Majority Finds No Prejudice in Absence of Jury Charge
Lippman said Read's statement that it is "difficult" to imagine how the lost police report may have prejudiced Christopher Martinez "reflects a deficit of imagination." Had the reports contained a description of the gunman that was different than Martinez's own description, the prosecution's case against him would have "crumbled," Lippman wrote.
"Moreover, the majority's ruling provides absolutely no incentive to retain these types of forms," Lippman wrote. "Given the loss of the material, defendants are left to speculate as to what value that document may have held. It simply is not a satisfactory result to penalize defendant for being unable to establish a concrete injury."

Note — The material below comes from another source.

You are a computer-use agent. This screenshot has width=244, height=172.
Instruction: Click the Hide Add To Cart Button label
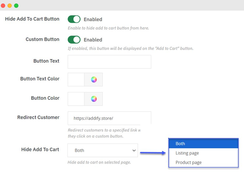pos(32,19)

Giving an adverse inference instruction to the jury would have been an appropriate "minimal sanction" for the loss of the scratch 61 reports, Lippman said.
Lippman said he would have reversed Martinez's conviction and ordered a new trial.
The three dissenters argued that the charge should have been given in the case of Selbin Martinez as well but concurred in the verdict, saying that the evidence was overwhelming and the trial judge's error was harmless.
Marisa Cabrera of the Center of Appellate Litigation represented Christopher Martinez. Rahul Sharma of the Office of the Appellate Defender argued for Selbin Martinez.
Assistant Bronx District Attorney Ravi Kantha represented the prosecution in both cases.
Christopher Martinez was convicted of attempted third-degree robbery and given 1 to 3 years in prison. Selbin Martinez was convicted of attempted second-degree robbery and was sentenced to 4 1/2 years in prison as a second felony offender.